I said something to this effect on Slack before you opened this topic, but repeating here:

I think it’s worth thinking about what the best case scenario is given perfect parallelism. You are `time.sleep()` ing for a random amount between zero and one second, so an average of 0.5 seconds. So each time step, which has a `calc_param` and a `calc_result` take an average of one second. For a 100-step simulation, that works out to 100 seconds per model run.

So if I have a cluster with 8 workers and am running 40 models, I’d expect the amount of time to be `1s * n_time_steps * n_models / n_workers` = 500 seconds. And when I run your code, that’s exactly what I get (to be more precise, I got `504.99s`). So that all makes sense!

So why did your initial work run so much faster? That’s because each time step is sharing the same `time.sleep()`s, so you are actually `sleep`ing `2*nsteps` times, when I think you intended to be `sleep`ing `2*nsteps*nmodels` times. TL;DR, I don’t think your non-Dask model is quite measuring what you wanted, and the Dask one is showing expected results given the embarrassingly-parallel model runs.

I updated my posts with labels for the examples. This should make it easier to clarify which code example you are referring to. I also added a table of elapsed times in the original post.

Each model should calculate its result at each time step. The updated input parameters for all the models can be calculated once at each time step. Assume it takes 1 second for each model to calculate its result at each time step. And assume it takes 1 second to update all the input parameters parameters at a time step. Therefore the time taken at each time step would be
`1 s * nmodels + 1 s`. But I don’t think that is what Example 1 is conveying.

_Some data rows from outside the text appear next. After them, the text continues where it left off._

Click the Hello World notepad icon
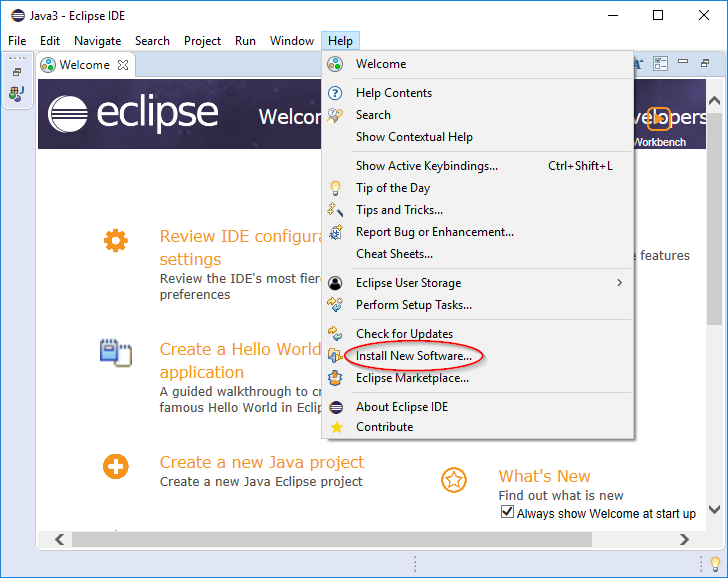The width and height of the screenshot is (728, 578). point(116,353)
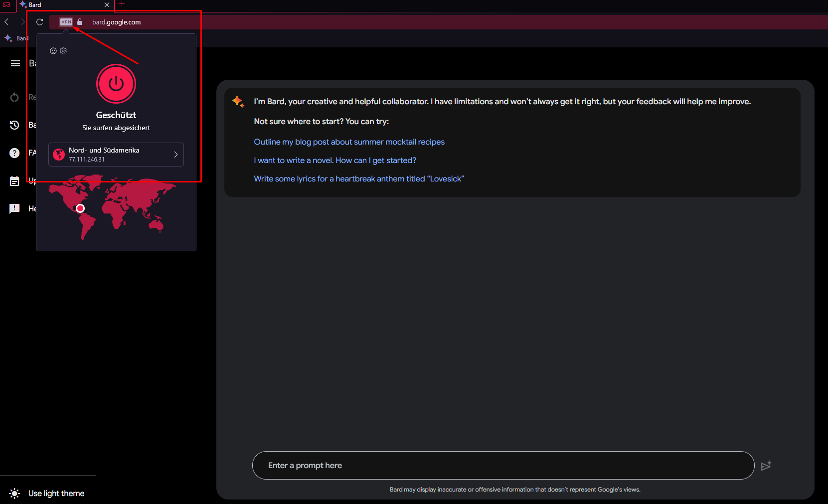Viewport: 828px width, 504px height.
Task: Open the Updates calendar icon
Action: click(x=14, y=181)
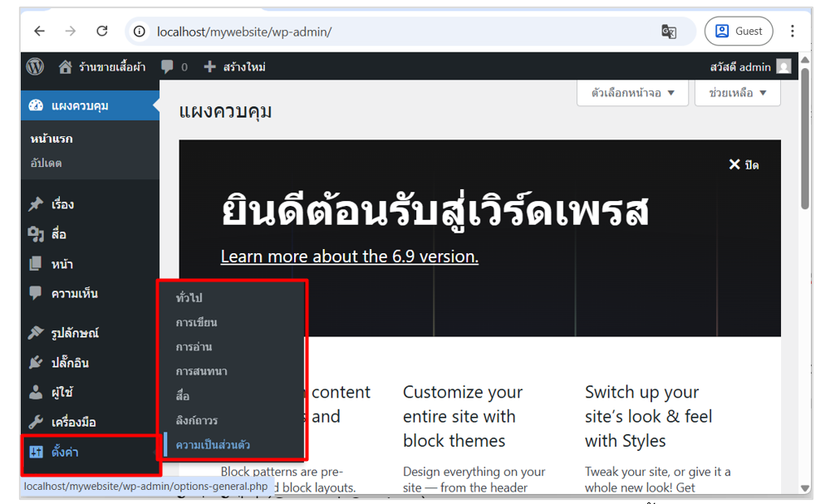Screen dimensions: 830x504
Task: Dismiss welcome panel with ปิด button
Action: click(744, 165)
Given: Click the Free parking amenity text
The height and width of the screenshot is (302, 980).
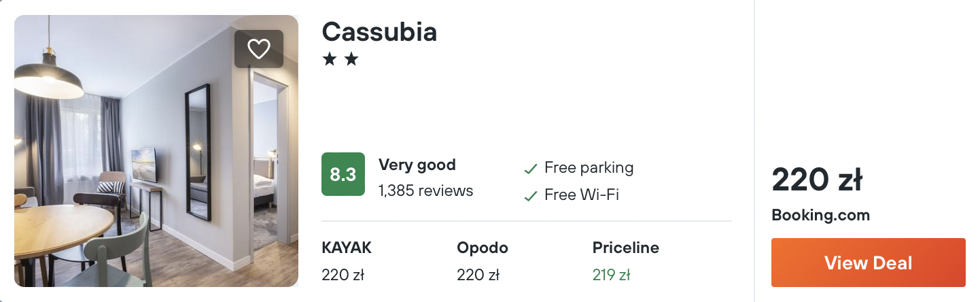Looking at the screenshot, I should point(589,167).
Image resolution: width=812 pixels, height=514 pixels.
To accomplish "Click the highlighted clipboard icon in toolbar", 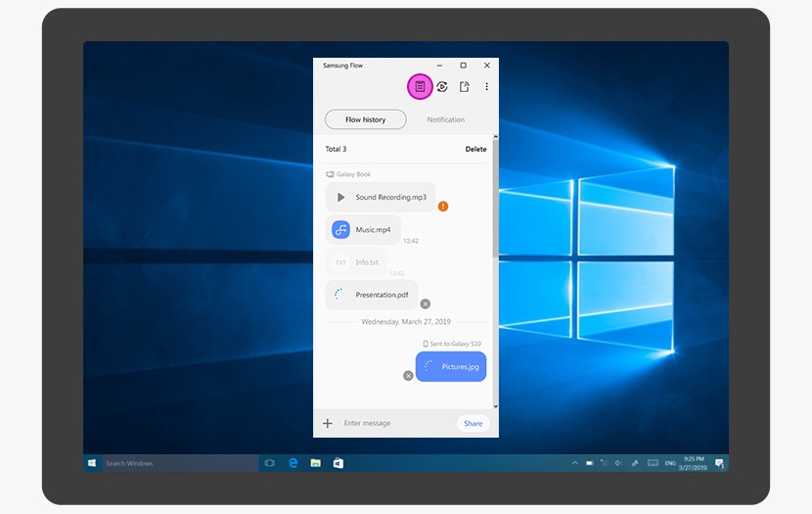I will [x=420, y=87].
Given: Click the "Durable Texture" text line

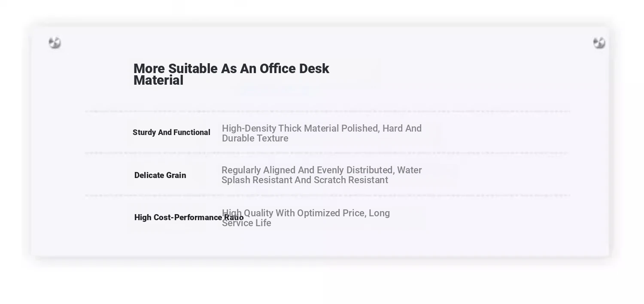Looking at the screenshot, I should (x=255, y=138).
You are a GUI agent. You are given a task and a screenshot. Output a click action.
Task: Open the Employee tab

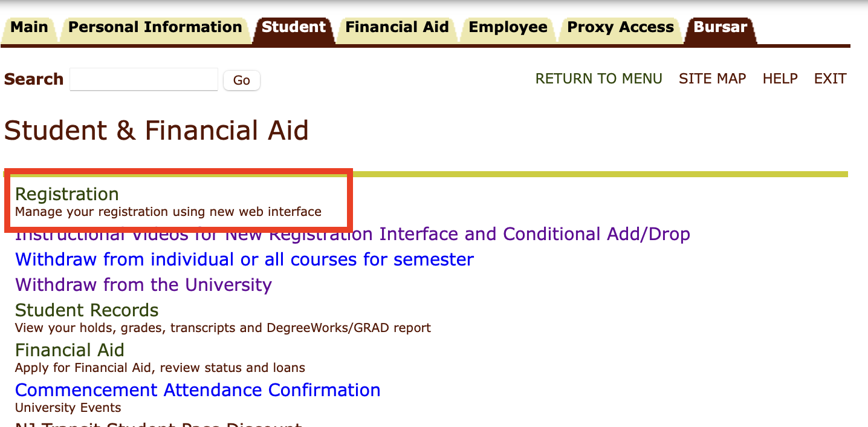pos(508,27)
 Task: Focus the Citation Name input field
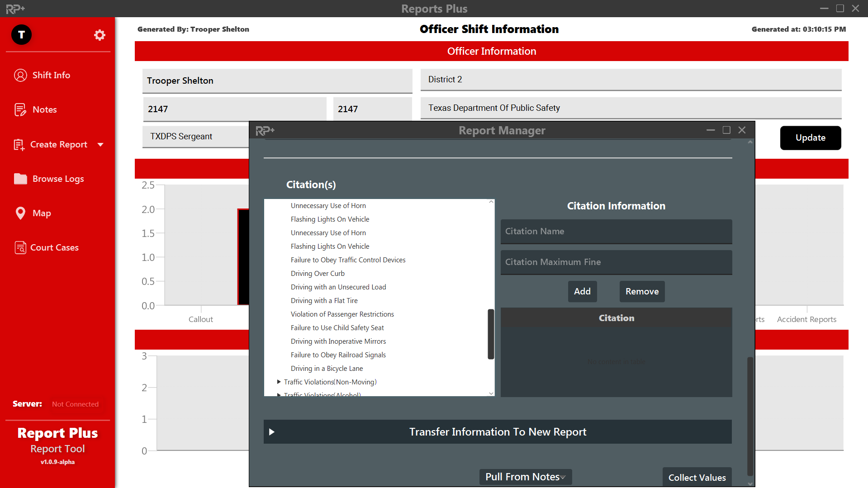tap(616, 232)
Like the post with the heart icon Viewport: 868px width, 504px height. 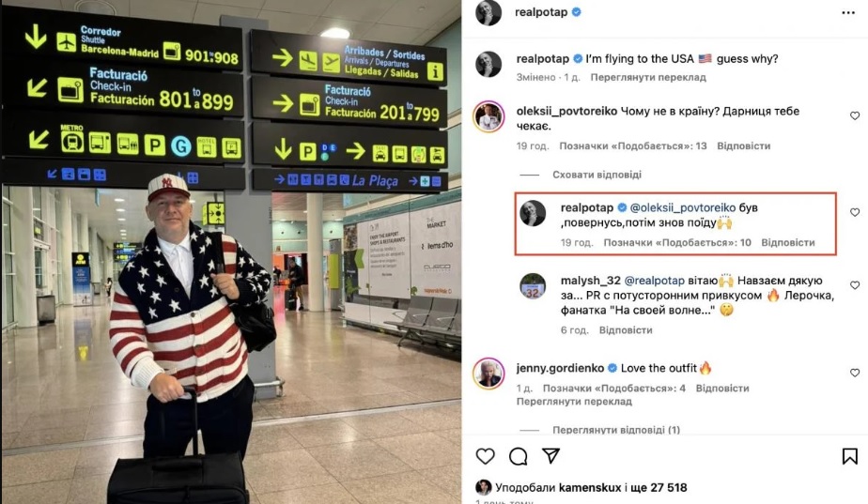click(x=485, y=456)
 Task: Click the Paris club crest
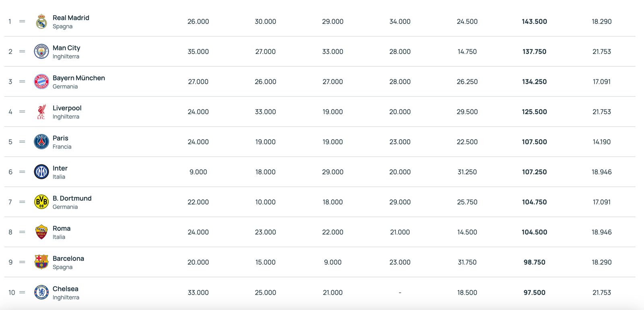point(41,142)
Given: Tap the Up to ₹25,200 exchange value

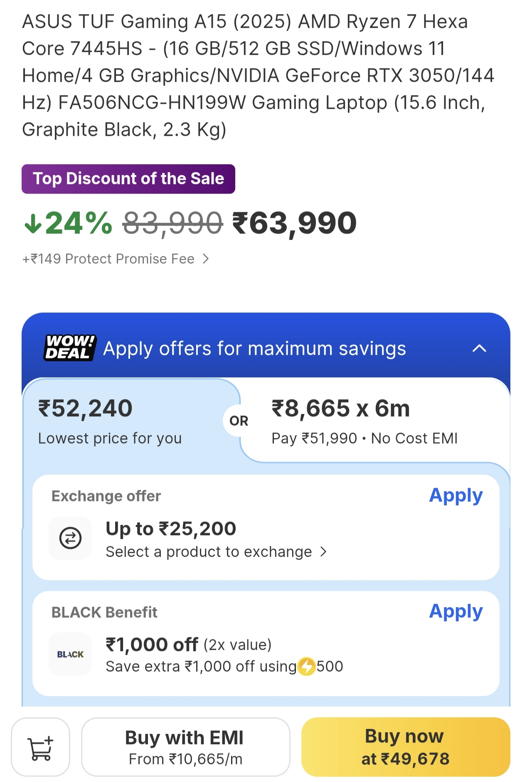Looking at the screenshot, I should pos(171,529).
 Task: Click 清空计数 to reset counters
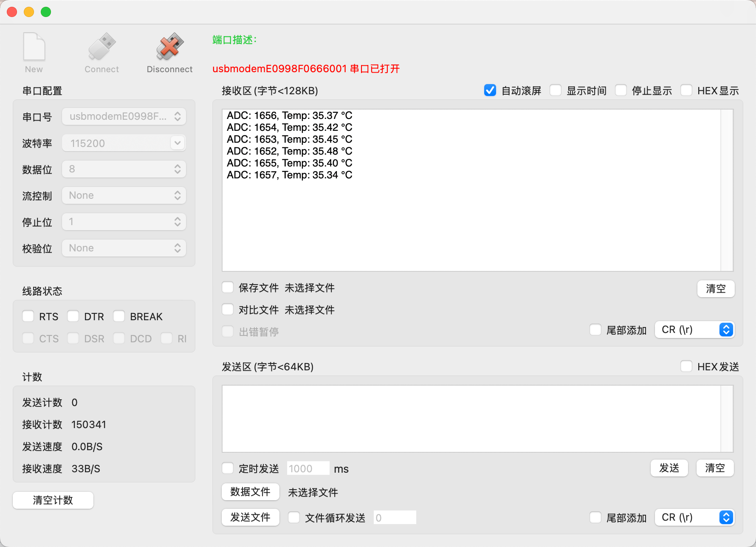pos(53,500)
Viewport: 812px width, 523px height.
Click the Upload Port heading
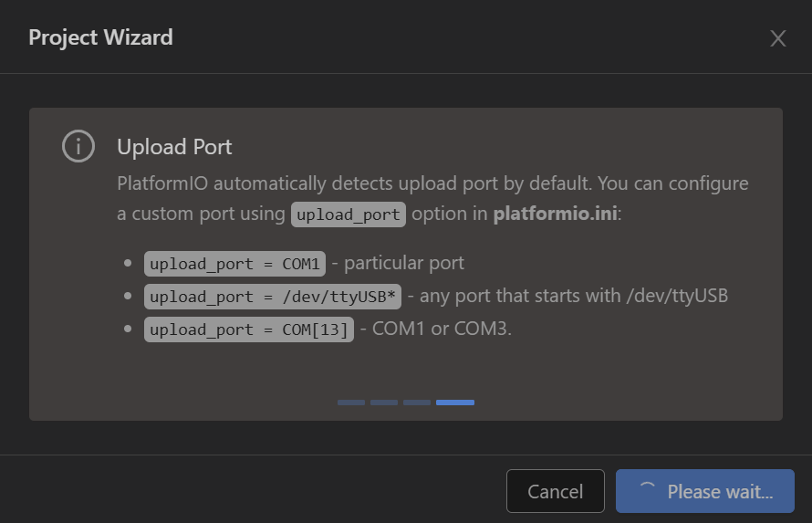(174, 147)
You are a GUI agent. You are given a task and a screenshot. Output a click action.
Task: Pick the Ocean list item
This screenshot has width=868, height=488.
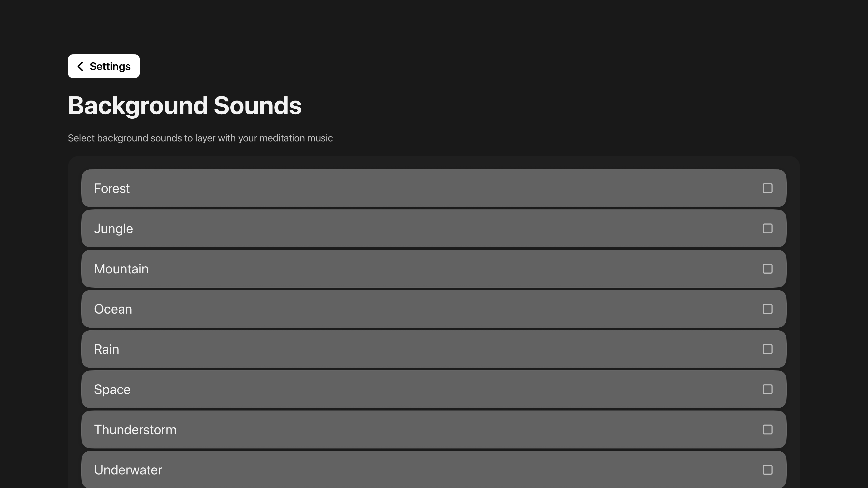click(x=404, y=309)
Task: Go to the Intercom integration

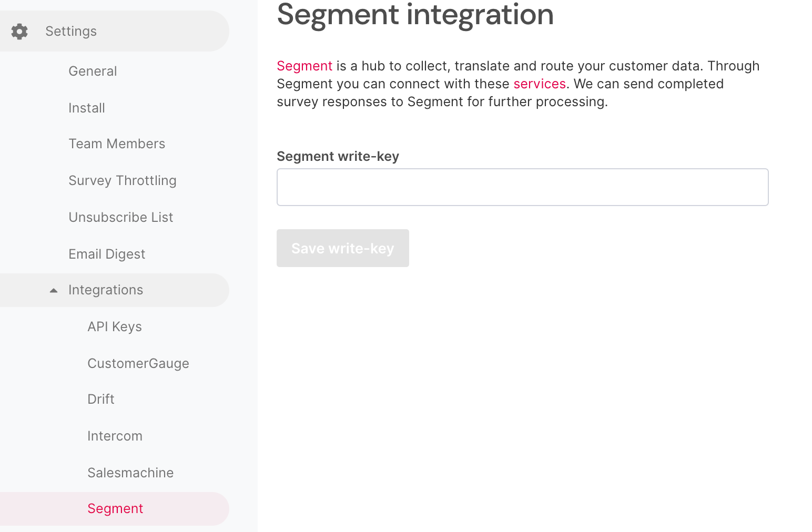Action: 115,436
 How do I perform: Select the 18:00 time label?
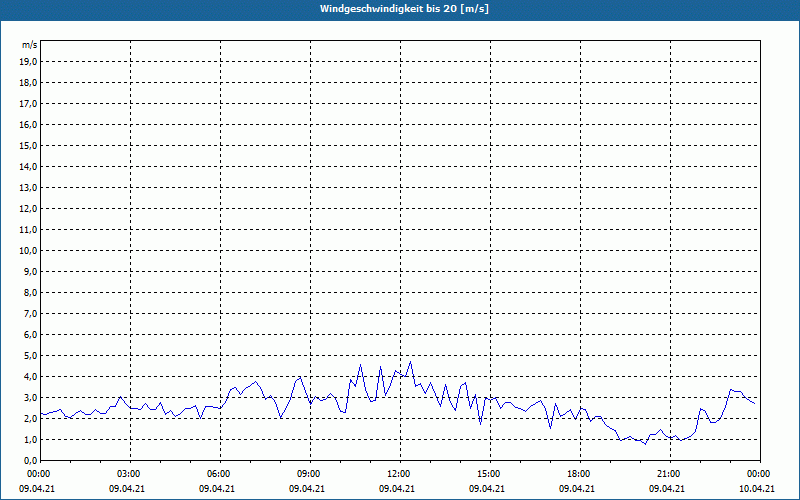(579, 474)
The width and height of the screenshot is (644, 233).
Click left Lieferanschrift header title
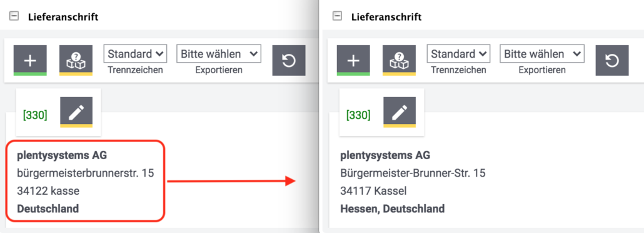[63, 18]
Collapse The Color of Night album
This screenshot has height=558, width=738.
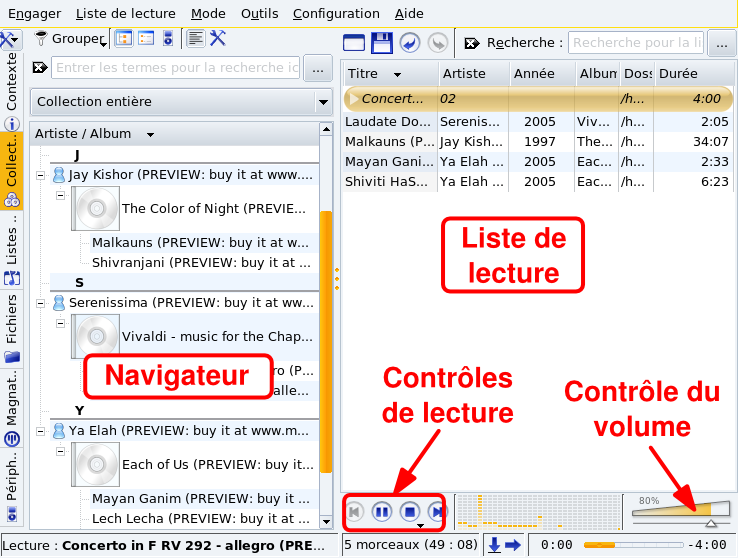(x=60, y=195)
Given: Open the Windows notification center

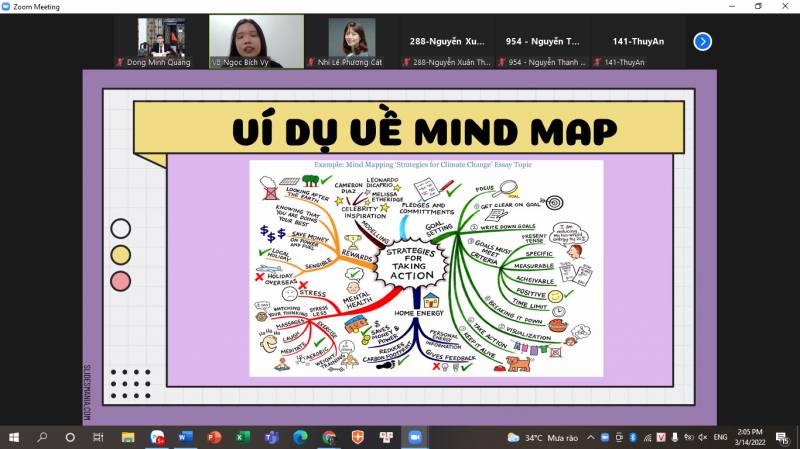Looking at the screenshot, I should click(783, 438).
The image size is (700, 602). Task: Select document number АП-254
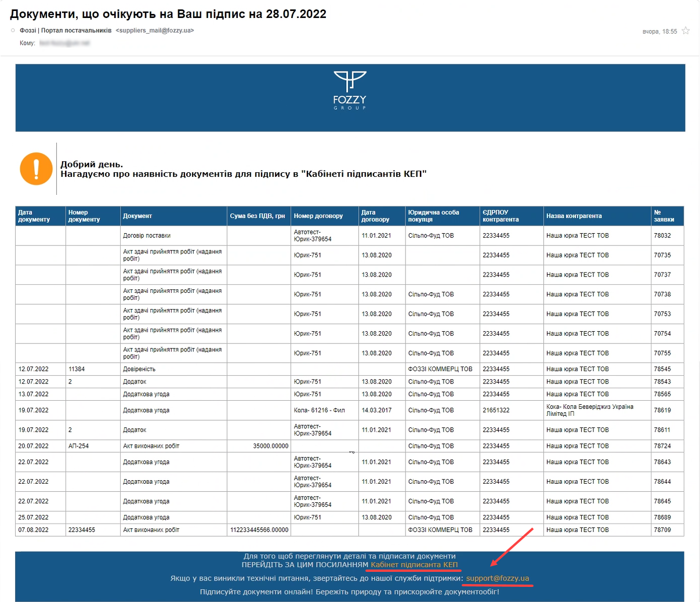[x=79, y=446]
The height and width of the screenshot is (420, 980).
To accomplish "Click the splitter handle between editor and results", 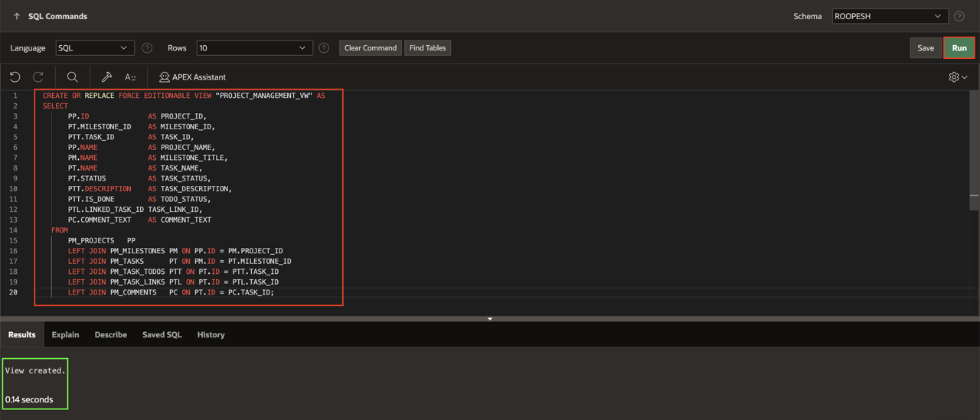I will [490, 318].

I suppose what I am trying to say is that your Example 3 already exhibits embarrassingly parallel scaling. If the models are being executed independently of each other, then each one should be taking about `1s * nsteps`, and there is no way to bring the individual run time down. But by parallelizing across model runs, the wall clock time can come down by a factor of `n_workers`.

Put another way: your `sleep()` statements are stand-ins for simulation work. What is the total amount of “work” time you expect? For your Example 3, it should be ~4000 seconds. If each of your eight workers is spending 100% of the time doing useful work, the computation will be done in 4000/8=500 seconds (not ~100 as I think you are suggesting)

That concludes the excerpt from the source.